The Employee Retirement Income Security Act (“ERISA”) is clear about the results that plan fiduciaries must achieve. Pursuant to ERISA Section 404, a plan fiduciary must:

  • Manage the plan for the exclusive purpose of providing benefits to plan participants and beneficiaries.
  • Manage the plan “with the care, skill, prudence and diligence under the circumstances then prevailing that a prudent man acting in a like capacity and familiar with such matters would use in the conduct of an enterprise of like character and like aim.” In short, fiduciaries are held accountable as a “prudent expert.”
  • Diversify the plan’s investments so as to minimize the risk of large losses, unless it is clearly prudent not to do so.
  • Always manage the plan in accordance with all plan documents as long as they are not inconsistent with ERISA.

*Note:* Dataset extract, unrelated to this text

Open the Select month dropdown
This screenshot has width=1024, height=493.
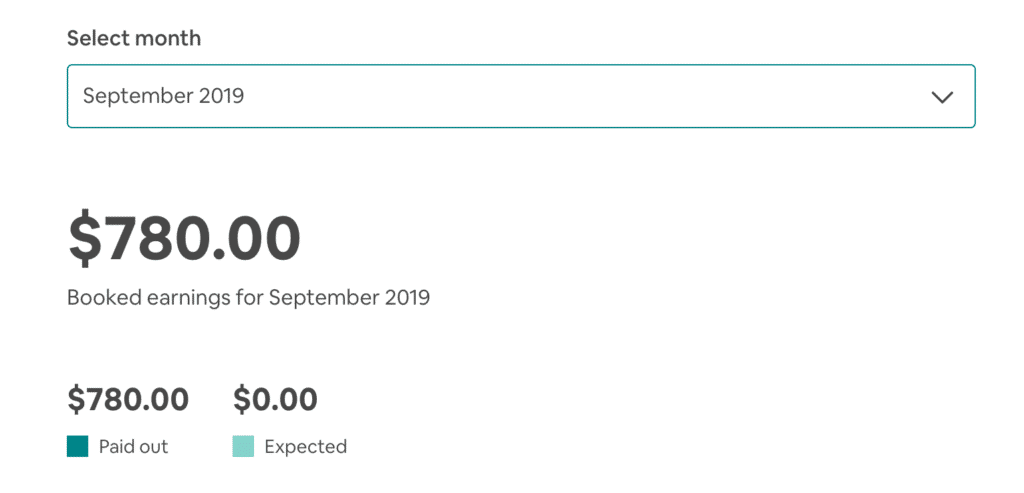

ERISA is not as clear, however, about the manner in which to meet these goals. ERISA now requires a “process and compliance” driven management style rather than the traditional “value and results” format. Standards and best practices adopted for plan management should be enumerated in written form to create a clear process through which all fiduciaries may develop a plan of excellence. Frequently, the written document takes the form of a Benefits Committee Charter. The benefits committee (“Committee”) is a standing committee appointed by the board of directors of the sponsoring company. The charter outlines the responsibilities of the Committee with respect to the 401(k) retirement plan sponsored by the company.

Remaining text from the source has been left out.